By building up its post-trade capabilities, the LSE could help to lower post-trade costs for its members through collaboration with Cassa di Compensazione e Garanzia (CC&G). The LSE has said it will not integrate CC&G, the Italian clearing house it acquired as part of its takeover of Borsa Italiana in 2007, with LCH.Clearnet, which is in part believed to be due to the partial retention of the latter’s user-ownership structure.
“Given that the LSE already owns CC&G, there are netting and margin efficiencies that could lower the cost of clearing for its members,” Tony Freeman, head of industry relations at post-trade processing firm Omgeo, told theTRADEnews.com. “Use of margin can be consolidated between the two clearing houses for large brokers that are active in the UK, French and Italian markets and provide an immediate cost benefit.”

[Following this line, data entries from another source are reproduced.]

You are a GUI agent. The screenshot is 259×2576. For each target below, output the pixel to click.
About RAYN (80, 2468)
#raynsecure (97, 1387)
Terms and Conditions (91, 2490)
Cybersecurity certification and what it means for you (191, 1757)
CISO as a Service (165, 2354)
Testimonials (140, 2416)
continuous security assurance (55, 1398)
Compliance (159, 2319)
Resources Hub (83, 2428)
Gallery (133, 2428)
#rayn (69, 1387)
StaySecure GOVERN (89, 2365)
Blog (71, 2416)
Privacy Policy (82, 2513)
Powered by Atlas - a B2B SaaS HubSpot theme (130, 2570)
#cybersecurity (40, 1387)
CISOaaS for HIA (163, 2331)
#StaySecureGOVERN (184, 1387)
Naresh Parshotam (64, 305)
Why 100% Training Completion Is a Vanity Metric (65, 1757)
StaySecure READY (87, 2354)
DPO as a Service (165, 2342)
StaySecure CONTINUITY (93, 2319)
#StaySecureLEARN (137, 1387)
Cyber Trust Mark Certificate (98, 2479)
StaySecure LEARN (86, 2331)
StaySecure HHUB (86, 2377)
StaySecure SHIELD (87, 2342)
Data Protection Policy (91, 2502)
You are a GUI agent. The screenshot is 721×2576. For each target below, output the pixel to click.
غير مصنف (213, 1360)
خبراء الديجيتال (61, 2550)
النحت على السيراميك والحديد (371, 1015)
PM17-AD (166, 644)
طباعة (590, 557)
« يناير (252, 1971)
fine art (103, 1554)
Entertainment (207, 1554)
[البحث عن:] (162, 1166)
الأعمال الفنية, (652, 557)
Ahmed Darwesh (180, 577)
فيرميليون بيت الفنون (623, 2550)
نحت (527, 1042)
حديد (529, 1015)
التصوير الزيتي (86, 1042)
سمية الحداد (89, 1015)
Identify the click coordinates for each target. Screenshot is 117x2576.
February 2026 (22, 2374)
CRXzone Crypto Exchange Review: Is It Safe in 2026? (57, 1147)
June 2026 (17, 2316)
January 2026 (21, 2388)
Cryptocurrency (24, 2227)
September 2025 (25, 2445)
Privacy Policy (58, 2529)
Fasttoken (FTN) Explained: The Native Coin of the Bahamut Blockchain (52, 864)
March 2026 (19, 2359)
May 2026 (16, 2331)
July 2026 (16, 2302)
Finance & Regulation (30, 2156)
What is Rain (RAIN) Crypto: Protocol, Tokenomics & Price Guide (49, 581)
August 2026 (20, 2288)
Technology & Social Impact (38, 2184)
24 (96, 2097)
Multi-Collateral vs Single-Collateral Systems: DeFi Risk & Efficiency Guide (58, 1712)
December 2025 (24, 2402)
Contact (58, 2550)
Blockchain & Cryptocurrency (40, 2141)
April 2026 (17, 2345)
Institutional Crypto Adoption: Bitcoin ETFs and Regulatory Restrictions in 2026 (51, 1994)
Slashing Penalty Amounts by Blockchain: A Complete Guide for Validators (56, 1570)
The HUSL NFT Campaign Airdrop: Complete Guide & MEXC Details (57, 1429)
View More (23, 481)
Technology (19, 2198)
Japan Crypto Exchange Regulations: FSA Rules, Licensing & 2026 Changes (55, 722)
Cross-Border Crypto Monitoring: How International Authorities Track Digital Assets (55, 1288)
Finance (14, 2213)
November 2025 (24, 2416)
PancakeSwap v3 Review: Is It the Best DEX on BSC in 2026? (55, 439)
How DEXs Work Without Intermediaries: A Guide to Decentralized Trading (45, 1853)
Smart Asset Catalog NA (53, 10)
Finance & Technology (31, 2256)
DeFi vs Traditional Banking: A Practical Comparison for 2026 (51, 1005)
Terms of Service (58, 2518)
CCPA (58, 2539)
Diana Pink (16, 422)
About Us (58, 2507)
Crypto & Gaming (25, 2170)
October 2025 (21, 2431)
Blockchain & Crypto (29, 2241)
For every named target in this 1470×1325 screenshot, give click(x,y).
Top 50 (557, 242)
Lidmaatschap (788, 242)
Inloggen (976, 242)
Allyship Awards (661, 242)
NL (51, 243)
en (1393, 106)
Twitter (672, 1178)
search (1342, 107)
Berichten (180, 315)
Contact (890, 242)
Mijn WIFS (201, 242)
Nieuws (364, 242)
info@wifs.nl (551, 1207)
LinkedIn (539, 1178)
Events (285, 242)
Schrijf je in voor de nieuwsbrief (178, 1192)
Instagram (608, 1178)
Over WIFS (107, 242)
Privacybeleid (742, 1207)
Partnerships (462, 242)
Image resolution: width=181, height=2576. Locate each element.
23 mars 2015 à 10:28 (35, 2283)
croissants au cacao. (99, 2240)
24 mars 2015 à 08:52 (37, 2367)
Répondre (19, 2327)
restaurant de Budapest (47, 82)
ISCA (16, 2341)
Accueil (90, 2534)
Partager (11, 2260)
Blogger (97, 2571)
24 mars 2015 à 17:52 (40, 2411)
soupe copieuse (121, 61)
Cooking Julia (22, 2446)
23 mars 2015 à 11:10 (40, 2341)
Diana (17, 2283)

But Richard Perrott, analyst at German private bank Berenberg, pointed out that potential cost savings between LCH.Clearnet and CC&G could be a longer-term goal.
“It may take a long time for national regulators to agree on an appropriate margin and netting structure,” he said. “However, there is already an element of interoperability between LCH.Clearnet and CC&G in the repo market, which may help to accelerate these discussions.”
Perrott adds that further clearing efficiencies could be gained through cross-margining opportunities, i.e. paying margin based on correlations between different assets that are cleared through LCH.Clearnet. This is an approach that is already gaining popularity in the US with NYSE Euronext’s New York Portfolio Clearing venture, which clears interest rate futures contracts and cross-margins eligible positions against US Treasury and agency securities and repurchase agreements.
One of the main prospects of the acquisition identified by the LSE are “opportunities to develop listed fixed income and equities derivatives”, indicating a clear drive to capitalise on impending derivatives regulation.
The European market infrastructure regulation, which is due to come into force at the beginning of next year, will push many OTC derivatives instruments onto exchanges and through clearing houses.
As well as new revenue opportunities through LCH.Clearnet’s SwapClear business, which clears 50% of the global interest rate swap market, the deal also presents a chance for the LSE to finally build volumes on its Turquoise Derivatives market, which currently only offers FTSE index options and futures and has so far struggled to gain traction.
Market observers have suggested that one reason for the low volumes on Turquoise Derivatives is a refusal by NYSE Liffe, the derivatives market owned by NYSE Euronext, to allow LCH.Clearnet to offset margin in FTSE 100 index futures.
“Allowing cross-margining could kick start greater competition in the listed derivatives space, which should ultimately lower trading costs for member firms and buy-side traders,” said Perrott.
Under the terms of the transaction, LCH.Clearnet shareholders will receive €20 per share, giving the firm a total implied value of €813 million. For its 60% stake, the LSE will pay a maximum of €463 million, which will be financed using the bourse’s existing cash resources and bank facilities.
The target completion period for the acquisition is Q4 2012 and the LSE said it expects to accrue revenue synergies of €40 million within five years.